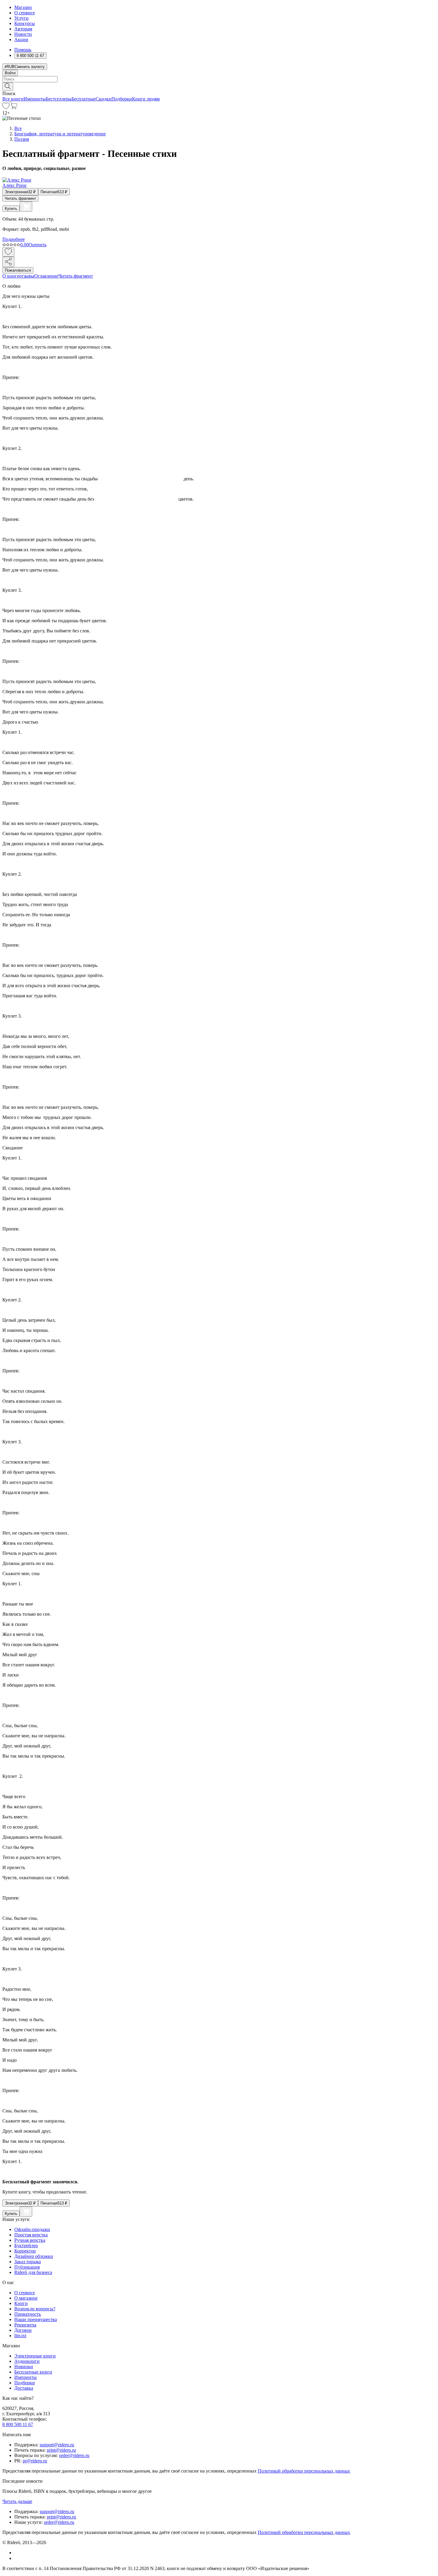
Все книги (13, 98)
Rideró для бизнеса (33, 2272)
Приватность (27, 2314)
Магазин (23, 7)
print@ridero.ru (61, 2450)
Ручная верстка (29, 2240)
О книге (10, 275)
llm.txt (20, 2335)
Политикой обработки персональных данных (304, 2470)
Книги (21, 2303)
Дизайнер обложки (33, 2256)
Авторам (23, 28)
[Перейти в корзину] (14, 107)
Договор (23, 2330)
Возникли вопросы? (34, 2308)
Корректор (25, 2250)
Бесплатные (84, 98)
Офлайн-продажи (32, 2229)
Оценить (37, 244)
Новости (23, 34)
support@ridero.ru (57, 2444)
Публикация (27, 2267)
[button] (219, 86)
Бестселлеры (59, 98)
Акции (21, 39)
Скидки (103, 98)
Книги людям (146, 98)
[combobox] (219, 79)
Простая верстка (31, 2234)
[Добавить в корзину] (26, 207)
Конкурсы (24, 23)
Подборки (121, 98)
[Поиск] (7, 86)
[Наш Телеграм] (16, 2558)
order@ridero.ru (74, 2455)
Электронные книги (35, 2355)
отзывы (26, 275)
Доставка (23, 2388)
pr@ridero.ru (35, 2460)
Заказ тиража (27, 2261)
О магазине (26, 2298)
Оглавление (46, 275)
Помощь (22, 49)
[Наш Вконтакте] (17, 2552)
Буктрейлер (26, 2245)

[WHAT YOU ARE ASKED TO DO] Copy out each line of the data where the string "ridero" appears.

[TASK ANSWER]
print@ridero.ru (61, 2450)
support@ridero.ru (57, 2444)
order@ridero.ru (74, 2455)
pr@ridero.ru (35, 2460)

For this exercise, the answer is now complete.